Business owners should consider the following types of insurance coverage:

  1. Trade credit insurance: This type of insurance protects the business from the risk of a customer not paying and asking for credit (deferred payment). For example, if the customer’s country experiences political unrest, their funds are blocked and certain conditions under the trade credit insurance policy are met, the business owner can likely file a claim with the insurance company for payment. This, in turn, helps mitigate potential cash flow risks for the business owner.

  2. Political risk insurance: This insurance type is most relevant for businesses that have expanded trade outside of Canada or are already trading in other countries, such as in emerging markets. Political risk coverage helps protect businesses against financial losses in the event of adverse government actions, for example. It covers risks such as expropriation, currency inconvertibility, and contract frustration, making it essential for international operations.

  3. Supply chain insurance: This coverage supports a business in the event of a financial loss due to supply chain disruptions. It often fills gaps left by traditional property insurance (such as non-physical damage) covering lost revenue, relocation costs, and increased operational expenses.

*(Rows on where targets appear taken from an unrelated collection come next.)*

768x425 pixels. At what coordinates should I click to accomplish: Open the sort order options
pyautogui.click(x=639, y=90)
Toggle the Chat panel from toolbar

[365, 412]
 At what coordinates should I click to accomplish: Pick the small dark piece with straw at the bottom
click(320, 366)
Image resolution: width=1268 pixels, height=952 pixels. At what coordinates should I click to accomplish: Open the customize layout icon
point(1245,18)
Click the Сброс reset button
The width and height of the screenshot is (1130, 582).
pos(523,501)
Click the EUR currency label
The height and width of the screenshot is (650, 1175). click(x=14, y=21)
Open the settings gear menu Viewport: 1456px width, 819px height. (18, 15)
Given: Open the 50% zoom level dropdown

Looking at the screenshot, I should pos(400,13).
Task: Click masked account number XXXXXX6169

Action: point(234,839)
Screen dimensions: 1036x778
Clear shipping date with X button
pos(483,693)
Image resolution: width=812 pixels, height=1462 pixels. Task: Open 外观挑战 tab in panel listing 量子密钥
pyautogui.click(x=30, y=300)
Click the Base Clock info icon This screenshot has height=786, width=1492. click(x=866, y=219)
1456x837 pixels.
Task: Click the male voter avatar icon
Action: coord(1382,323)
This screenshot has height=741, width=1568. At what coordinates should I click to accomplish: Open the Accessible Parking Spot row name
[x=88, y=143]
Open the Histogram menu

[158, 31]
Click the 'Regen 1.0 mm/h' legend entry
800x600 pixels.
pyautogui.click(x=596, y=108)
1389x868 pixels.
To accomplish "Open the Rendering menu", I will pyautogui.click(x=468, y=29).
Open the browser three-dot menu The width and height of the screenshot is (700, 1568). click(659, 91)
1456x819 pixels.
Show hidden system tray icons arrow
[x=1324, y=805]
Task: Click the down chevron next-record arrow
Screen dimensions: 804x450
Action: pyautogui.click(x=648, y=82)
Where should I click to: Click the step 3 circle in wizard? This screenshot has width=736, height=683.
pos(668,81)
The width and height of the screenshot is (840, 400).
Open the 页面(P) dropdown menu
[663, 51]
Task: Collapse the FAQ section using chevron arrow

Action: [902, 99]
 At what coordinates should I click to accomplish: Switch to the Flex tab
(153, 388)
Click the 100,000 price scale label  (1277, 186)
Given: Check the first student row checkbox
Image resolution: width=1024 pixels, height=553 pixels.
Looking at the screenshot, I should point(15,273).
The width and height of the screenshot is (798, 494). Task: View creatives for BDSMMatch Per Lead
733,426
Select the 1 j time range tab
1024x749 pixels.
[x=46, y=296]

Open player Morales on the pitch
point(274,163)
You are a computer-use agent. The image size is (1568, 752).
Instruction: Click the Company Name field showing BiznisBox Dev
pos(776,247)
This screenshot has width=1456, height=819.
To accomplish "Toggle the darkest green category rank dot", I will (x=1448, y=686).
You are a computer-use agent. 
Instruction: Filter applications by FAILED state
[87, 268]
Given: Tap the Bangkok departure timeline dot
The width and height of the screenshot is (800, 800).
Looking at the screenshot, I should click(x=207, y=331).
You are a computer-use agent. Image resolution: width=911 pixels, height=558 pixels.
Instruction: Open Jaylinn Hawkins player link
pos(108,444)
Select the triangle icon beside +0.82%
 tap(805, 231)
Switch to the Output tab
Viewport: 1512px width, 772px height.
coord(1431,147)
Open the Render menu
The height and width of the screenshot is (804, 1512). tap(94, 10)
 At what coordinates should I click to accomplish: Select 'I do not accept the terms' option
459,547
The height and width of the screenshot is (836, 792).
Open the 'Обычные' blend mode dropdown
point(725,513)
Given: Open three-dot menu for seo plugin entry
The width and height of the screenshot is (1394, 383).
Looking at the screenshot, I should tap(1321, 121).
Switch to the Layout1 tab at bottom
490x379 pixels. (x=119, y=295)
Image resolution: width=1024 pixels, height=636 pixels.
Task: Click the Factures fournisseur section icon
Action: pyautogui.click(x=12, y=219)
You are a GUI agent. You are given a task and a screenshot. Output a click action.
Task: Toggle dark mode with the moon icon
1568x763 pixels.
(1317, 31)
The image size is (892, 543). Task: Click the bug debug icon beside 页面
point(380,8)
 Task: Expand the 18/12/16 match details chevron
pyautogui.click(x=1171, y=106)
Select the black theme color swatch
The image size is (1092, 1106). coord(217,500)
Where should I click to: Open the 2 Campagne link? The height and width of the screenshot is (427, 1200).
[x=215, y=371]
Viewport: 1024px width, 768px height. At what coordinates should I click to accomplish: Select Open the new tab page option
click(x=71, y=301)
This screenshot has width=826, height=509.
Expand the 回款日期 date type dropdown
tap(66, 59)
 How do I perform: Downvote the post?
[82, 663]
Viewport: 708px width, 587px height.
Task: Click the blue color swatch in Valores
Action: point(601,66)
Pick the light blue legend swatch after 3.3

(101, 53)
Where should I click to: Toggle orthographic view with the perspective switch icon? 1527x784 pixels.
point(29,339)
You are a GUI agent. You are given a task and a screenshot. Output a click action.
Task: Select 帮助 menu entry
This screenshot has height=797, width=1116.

  4. Cargo or transit insurance: This type of insurance helps protect the business from financial losses related to shipped goods being transported by land, sea or air. For example, if a commercial truck is in a collision, preventing the cargo from arriving at a warehouse on time, this type of coverage would help cover losses from issues such as spoiled products.

Canadian SMEs are the backbone of the economy. Between 2018 and 2022, the average contribution of SMEs to Canada’s gross domestic product was 50.2% in the goods-producing sector and 46.4% in the services-producing sector. Having the right commercial insurance products in these turbulent times can be a powerful economic enabler, allowing business owners to focus on what they do best: adapting, innovating and creating economic value.

This article was written with support from the Canadian Federation of Independent Business. 

About the author

Cecilia Omole is the Manager of Commercial Policy within the Policy Development department at Insurance Bureau of Canada (IBC). In this role, Cecilia leads IBC’s public policy work with the insurance industry to find solutions to problems affecting commercial clients, business owners, stakeholder groups, and related concerns raised by governments and regulators. Cecilia has a Master’s degree in Public and International Affairs from York University and holds the Canadian Risk Management (CRM) designation from the Global Risk Management Institute.